───── Data for this exercise ─────
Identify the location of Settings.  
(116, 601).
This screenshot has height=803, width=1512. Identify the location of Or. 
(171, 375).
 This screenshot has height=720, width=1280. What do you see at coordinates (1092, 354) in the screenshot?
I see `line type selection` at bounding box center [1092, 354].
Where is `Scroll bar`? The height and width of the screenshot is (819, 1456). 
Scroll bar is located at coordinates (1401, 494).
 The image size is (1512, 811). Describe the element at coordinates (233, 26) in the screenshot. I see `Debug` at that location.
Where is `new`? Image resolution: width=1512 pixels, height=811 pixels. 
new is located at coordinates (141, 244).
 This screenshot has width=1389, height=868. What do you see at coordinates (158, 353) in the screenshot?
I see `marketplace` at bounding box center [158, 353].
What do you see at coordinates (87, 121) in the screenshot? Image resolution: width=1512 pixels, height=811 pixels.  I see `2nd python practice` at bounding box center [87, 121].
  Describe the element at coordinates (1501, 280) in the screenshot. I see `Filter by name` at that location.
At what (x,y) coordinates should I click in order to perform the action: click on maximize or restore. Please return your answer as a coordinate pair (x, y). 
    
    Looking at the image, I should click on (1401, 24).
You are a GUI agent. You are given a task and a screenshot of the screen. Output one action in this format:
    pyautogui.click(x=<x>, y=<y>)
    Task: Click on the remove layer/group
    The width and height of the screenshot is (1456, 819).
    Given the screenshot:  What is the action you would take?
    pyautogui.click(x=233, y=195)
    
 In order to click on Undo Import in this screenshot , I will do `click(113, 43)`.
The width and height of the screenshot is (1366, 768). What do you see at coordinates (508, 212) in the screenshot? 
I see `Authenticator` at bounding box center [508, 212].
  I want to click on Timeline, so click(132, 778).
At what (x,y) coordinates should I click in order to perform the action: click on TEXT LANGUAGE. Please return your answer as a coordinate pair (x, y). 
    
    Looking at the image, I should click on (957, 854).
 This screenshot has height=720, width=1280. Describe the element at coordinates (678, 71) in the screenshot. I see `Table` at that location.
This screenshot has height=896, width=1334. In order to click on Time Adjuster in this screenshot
─────
### Written request
Copy all of the data above over again, line for line, without changing anything.

### Solution for this problem
Identify the location of Settings.  
(116, 601).
This screenshot has height=803, width=1512. Identify the location of Or. 
(171, 375).
 This screenshot has height=720, width=1280. What do you see at coordinates (1092, 354) in the screenshot?
I see `line type selection` at bounding box center [1092, 354].
Where is `Scroll bar`? The height and width of the screenshot is (819, 1456). 
Scroll bar is located at coordinates (1401, 494).
 The image size is (1512, 811). Describe the element at coordinates (233, 26) in the screenshot. I see `Debug` at that location.
Where is `new`? Image resolution: width=1512 pixels, height=811 pixels. 
new is located at coordinates (141, 244).
 This screenshot has width=1389, height=868. What do you see at coordinates (158, 353) in the screenshot?
I see `marketplace` at bounding box center [158, 353].
What do you see at coordinates (87, 121) in the screenshot? Image resolution: width=1512 pixels, height=811 pixels.  I see `2nd python practice` at bounding box center [87, 121].
  Describe the element at coordinates (1501, 280) in the screenshot. I see `Filter by name` at that location.
At what (x,y) coordinates should I click in order to perform the action: click on maximize or restore. Please return your answer as a coordinate pair (x, y). 
    
    Looking at the image, I should click on (1401, 24).
You are a GUI agent. You are given a task and a screenshot of the screen. Output one action in this format:
    pyautogui.click(x=<x>, y=<y>)
    Task: Click on the remove layer/group
    The width and height of the screenshot is (1456, 819).
    Given the screenshot:  What is the action you would take?
    pyautogui.click(x=233, y=195)
    
 In order to click on Undo Import in this screenshot , I will do `click(113, 43)`.
The width and height of the screenshot is (1366, 768). What do you see at coordinates (508, 212) in the screenshot? 
I see `Authenticator` at bounding box center [508, 212].
  I want to click on Timeline, so click(132, 778).
At what (x,y) coordinates should I click in order to perform the action: click on TEXT LANGUAGE. Please return your answer as a coordinate pair (x, y). 
    
    Looking at the image, I should click on (957, 854).
 This screenshot has height=720, width=1280. Describe the element at coordinates (678, 71) in the screenshot. I see `Table` at that location.
This screenshot has height=896, width=1334. In order to click on Time Adjuster in this screenshot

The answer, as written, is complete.